FRANKFORT, Ky. – The Kentucky Board of Education today approved the implementation of the Kentucky Environmental Literacy Plan (KELP) by the Kentucky Department of Education (KDE). The plan’s objective is to ensure that Kentucky students are educated about the environment when they graduate from high school.
The plan was developed by the KELP Task Force, which includes a diverse group of educators and other key stakeholders appointed by Kentucky Education Commissioner Terry Holliday. Environmental literacy is defined by the KELP Task Force as “the ability to recognize the components of healthy natural and man-made systems and the actions necessary to maintain, restore or improve them.”
Kentucky First Lady Jane Beshear applauded the approval of plan. “The Kentucky Environmental Literacy Plan uniquely promotes energy efficiency, sustainability and environmental preservation through valuable classroom learning,” said Mrs.

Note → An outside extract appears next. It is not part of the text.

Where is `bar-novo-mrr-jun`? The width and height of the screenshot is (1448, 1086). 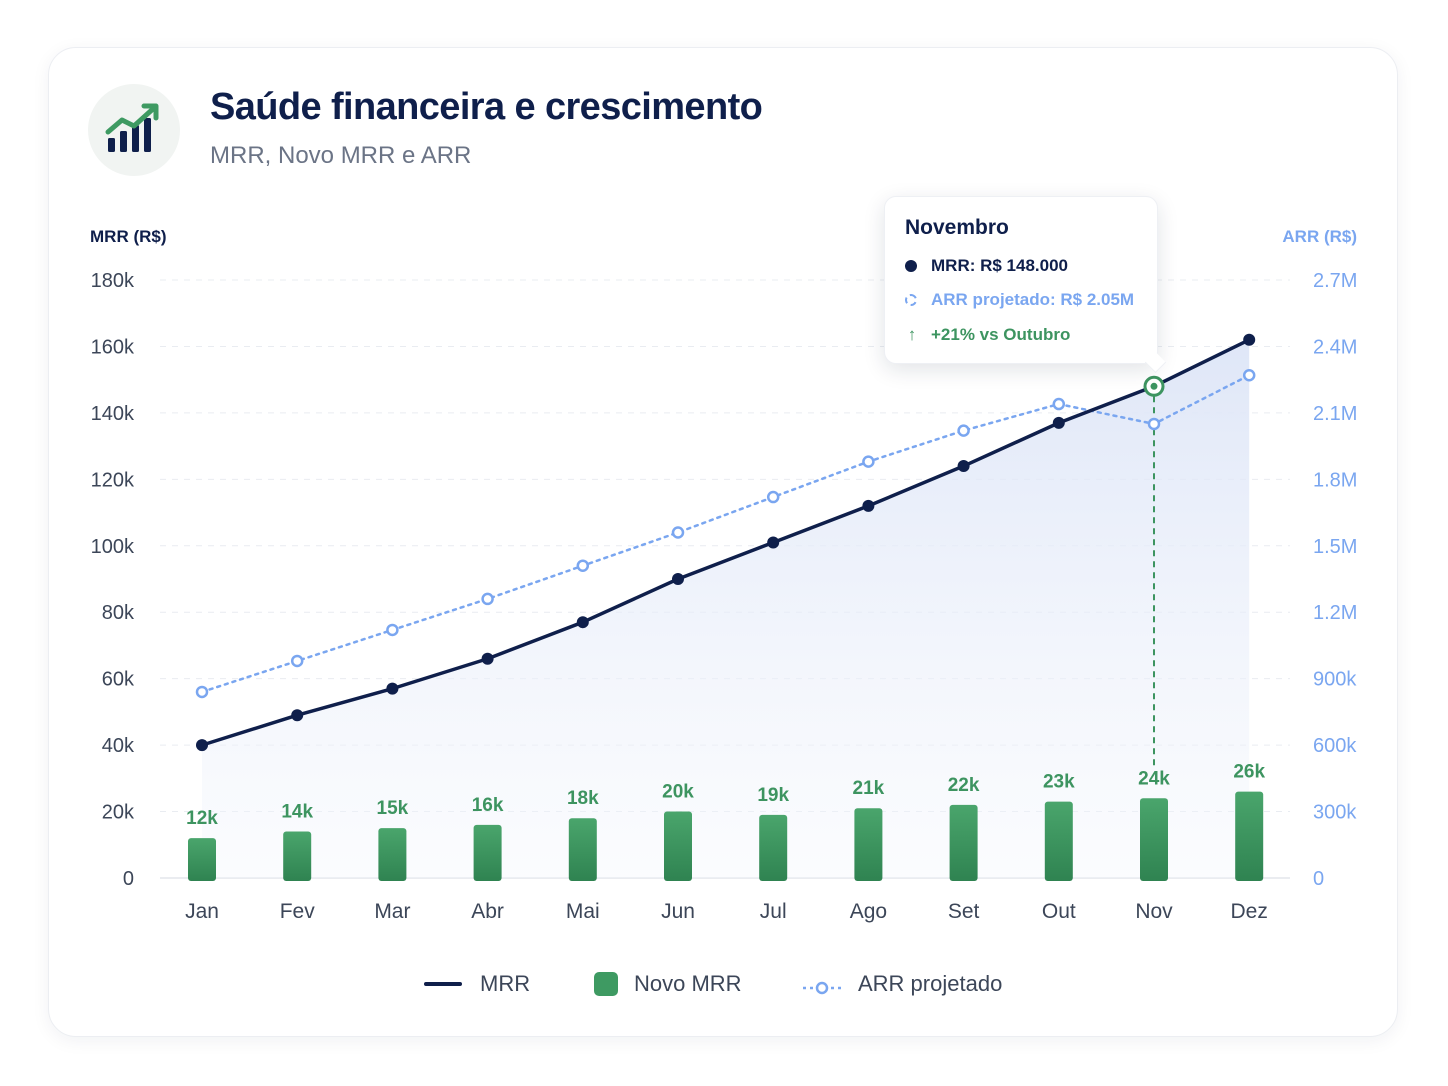
bar-novo-mrr-jun is located at coordinates (678, 846).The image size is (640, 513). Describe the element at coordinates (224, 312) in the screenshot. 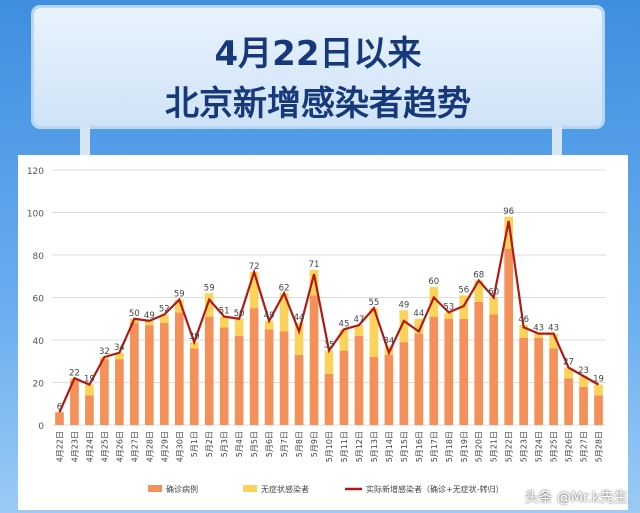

Beshear. “Providing students with a strong foundation in environmental knowledge and practices today will benefit the overall environmental quality of the Commonwealth for future generations.”
Kentucky Education and Workforce Development Cabinet Secretary Joseph U. Meyer, said, “Innovative approaches are essential to helping Kentucky meet our goals of workforce development and college preparedness. Implementing this plan will help our students develop important collaboration, teamwork and problem-solving skills in the context of real world concerns that we face in Kentucky.”
Felicia Smith, KELP Task Force co-chair and associate commissioner for KDE, said that the plan will help students reach proficiency in all subject areas, including science, technology, engineering and mathematics (STEM). “The Kentucky Environmental Literacy Plan is ambitious, but achievable as a means for reaching core competencies in STEM education and across the curriculum,” she said.
Research demonstrates that using the environment as a framework for study across academic disciplines, including math, language arts, science and social studies promotes academic achievement. In addition, this type of instruction positively impacts cognitive development, child health, workforce development and a healthy environment, said Kentucky Environmental Education Council (KEEC) Executive Director Elizabeth Schmitz. The agency is in the Education and Workforce Development Cabinet.
“Among other benefits, studies show that student motivation increases when environment-based education is incorporated into schools, as measured by increased attendance, decreased tardiness and fewer discipline referrals,” said Schmitz. “This occurs at the same time that standardized test scores improve, especially in language arts. The marked improvement in language arts shows the truly interdisciplinary nature of environmental education.”
Dr. Melinda Wilder, KELP Task Force co-chair and director of Natural Areas at Eastern Kentucky University, said, “Taking our students outside, for even 15 minutes, to write an essay about something that they can see and touch – for example, a tree – gives students experiences that help them include vivid, real life details in their descriptions. That same tree can be used to learn math – calculating the tree height, circumference, and board feet, for example. It can also be used to teach about scientific concepts, social studies and history.”
The KELP Task Force also was co-chaired by Billy Bennett, director of the Center for Environmental Education at EKU.
Development of KELP was funded by the Kentucky Environmental Education Council using America Recovery and Reinvestment Act (ARRA) money. The next phase of the KELP is to develop an Implementation Plan as directed by the Board of Education. This effort will be led by the KELP co-chairs and an Implementation Advisory Team named by Commissioner Holliday. The Implementation Plan will be completed in spring of 2012.